# Rum Creek WMA



## dorkmen (Feb 3, 2008)

I went out to Rum Creek yesterday 02/02/08 to try and locate some turkeys in the evening. I saw no turkey, squirrels, or rabbits, but I did see a nine point and a coyote . 

I am new to turkey hunting but I tried a owl call at dusk in five different places with no luck. 

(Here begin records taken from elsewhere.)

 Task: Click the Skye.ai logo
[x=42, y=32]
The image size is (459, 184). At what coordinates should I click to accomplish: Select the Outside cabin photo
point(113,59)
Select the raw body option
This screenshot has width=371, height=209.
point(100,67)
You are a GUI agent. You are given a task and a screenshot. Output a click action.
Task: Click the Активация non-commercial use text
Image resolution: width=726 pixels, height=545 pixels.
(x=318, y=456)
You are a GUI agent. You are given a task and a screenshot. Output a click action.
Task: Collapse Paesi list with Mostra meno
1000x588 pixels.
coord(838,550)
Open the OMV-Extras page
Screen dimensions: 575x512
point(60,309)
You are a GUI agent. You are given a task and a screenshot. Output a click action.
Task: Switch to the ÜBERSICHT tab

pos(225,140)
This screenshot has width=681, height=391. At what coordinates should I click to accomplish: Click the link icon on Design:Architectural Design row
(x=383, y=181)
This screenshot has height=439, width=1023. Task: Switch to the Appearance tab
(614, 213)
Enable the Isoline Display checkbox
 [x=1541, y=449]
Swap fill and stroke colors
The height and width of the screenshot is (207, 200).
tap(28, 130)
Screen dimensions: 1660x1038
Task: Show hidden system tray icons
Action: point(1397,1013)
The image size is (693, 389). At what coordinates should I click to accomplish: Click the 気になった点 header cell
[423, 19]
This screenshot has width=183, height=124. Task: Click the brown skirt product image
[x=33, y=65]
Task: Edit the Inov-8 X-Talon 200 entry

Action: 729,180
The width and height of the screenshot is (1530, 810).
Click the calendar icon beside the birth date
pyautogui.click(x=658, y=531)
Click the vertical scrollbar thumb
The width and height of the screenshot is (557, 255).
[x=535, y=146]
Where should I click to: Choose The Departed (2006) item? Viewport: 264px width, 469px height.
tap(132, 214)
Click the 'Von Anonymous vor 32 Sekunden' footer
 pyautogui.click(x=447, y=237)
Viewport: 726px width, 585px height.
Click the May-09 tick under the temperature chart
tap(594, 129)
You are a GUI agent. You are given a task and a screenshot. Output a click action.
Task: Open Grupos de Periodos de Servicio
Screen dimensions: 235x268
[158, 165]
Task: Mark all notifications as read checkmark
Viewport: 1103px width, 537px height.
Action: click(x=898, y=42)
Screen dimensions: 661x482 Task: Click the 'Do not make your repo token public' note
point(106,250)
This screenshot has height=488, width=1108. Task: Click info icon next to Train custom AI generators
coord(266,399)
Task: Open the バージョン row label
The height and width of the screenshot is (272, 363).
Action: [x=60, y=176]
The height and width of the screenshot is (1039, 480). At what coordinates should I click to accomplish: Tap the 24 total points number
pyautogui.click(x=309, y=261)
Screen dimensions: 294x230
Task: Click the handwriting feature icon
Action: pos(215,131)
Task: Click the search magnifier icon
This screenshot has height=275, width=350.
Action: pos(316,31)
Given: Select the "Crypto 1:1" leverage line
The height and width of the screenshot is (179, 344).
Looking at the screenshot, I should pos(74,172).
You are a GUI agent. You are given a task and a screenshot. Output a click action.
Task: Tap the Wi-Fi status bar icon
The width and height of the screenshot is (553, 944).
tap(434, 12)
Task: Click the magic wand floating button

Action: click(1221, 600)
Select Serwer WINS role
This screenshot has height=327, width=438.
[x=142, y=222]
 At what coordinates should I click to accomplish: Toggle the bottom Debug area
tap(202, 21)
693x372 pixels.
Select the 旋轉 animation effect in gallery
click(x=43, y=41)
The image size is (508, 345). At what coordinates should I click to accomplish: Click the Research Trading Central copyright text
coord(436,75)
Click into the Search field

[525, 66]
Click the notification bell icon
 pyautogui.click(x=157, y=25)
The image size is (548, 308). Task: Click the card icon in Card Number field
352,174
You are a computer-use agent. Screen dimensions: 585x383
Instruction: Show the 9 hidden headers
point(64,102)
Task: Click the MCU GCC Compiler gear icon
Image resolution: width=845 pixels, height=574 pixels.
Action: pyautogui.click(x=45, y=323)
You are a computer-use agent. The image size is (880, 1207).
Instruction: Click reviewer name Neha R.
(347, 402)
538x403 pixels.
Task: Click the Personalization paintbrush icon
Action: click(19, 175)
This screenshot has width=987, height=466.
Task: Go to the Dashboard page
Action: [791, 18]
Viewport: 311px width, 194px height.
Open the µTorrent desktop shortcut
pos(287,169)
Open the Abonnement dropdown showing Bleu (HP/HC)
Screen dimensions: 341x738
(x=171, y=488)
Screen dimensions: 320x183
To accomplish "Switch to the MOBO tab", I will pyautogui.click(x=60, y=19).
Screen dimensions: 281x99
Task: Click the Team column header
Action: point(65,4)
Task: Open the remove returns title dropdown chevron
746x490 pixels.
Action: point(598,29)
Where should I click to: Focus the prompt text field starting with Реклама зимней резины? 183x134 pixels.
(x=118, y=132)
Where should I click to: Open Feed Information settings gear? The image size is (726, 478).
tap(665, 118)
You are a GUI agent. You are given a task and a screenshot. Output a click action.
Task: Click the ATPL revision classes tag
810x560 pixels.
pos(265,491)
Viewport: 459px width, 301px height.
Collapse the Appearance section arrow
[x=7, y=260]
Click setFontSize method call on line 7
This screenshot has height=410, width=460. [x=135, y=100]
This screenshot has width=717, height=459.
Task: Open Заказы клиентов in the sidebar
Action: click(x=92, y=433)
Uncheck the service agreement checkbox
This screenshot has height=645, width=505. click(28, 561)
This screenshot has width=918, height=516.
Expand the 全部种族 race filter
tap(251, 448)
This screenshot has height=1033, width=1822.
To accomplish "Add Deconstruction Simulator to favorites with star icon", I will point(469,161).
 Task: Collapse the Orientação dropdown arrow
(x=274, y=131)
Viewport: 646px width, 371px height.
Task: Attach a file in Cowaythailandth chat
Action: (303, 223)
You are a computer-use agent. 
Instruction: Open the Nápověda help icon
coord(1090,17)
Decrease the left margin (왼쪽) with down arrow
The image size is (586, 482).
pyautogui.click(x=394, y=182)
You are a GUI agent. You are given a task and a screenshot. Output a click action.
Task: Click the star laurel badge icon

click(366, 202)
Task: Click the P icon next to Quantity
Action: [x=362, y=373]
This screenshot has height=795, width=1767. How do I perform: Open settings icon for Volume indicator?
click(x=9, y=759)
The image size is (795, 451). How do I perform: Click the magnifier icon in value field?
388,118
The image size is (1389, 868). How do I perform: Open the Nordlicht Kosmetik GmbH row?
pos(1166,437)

During bow season of this year I saw a lot of turkeys.


----------



## BASS1FUN (Feb 4, 2008)

Are You Hunting The Archery Area (berry Creek)? If So I Would Wait Until Two Weeks Before The Season Starts. I Hope My Son Gets Drawn For The Youth Hunt.


----------



## BBD (Feb 25, 2008)

*Rum Creek*

Had A Descent Coon Season...


----------



## jrry (Feb 25, 2008)

I have hunted Rum Creek for many years, yea we don't have a lot of turkeys yet, but the population is growing as in all parts of Ga.  Mr. Dorkmen if you really want to shoot a turkey there, or anywhere, I suggest that you do not call them or locate call them before season starts.  Turkeys are dumb but they are smart.  If you call before you hunt they will not respond or come to you when you  do hunt.  Just my .02.    
I would love to take you turkey hunting on Rum Creek one early morning and this is what we will do.  
We will go in 2 hours before daylight, we will wait for all the new hunters who owl hoot, crow call, some use wood pecker call I think that is what I hear, anyway we wait for them to go their way.  They don't go far.  Then we go the other way, we find one of many food areas there and set up right befor daylight, we make four or five soft calls, wait until we hear a bird, if nothing gobbles we make four or five more calls.  Then we stop calling and wait till noon.  The long beards will hear you if they gobble or not they are comming to the hen calls, that is they way you have fun on Rum Creek.  Every once in a while you can get a gobble close enough to move and set up for a daylight strutting.  Shot my share on that place.


----------



## wranglerjoe1968 (Feb 25, 2008)

Is rum Creek a draw hunt or can you just go and hunt?


----------



## dorkmen (Feb 26, 2008)

It is quota only this year and I did not get it. One can bow hunt though on Berry Creek.  I put in for PNWR and have been scouting ONF.


----------



## wranglerjoe1968 (Feb 26, 2008)

I may have to take up bow hunting for turkey then


----------



## dorkmen (Feb 26, 2008)

Went small game hunting yesterday after work. I shot a coyote with a .22LR but was unable to find it.


----------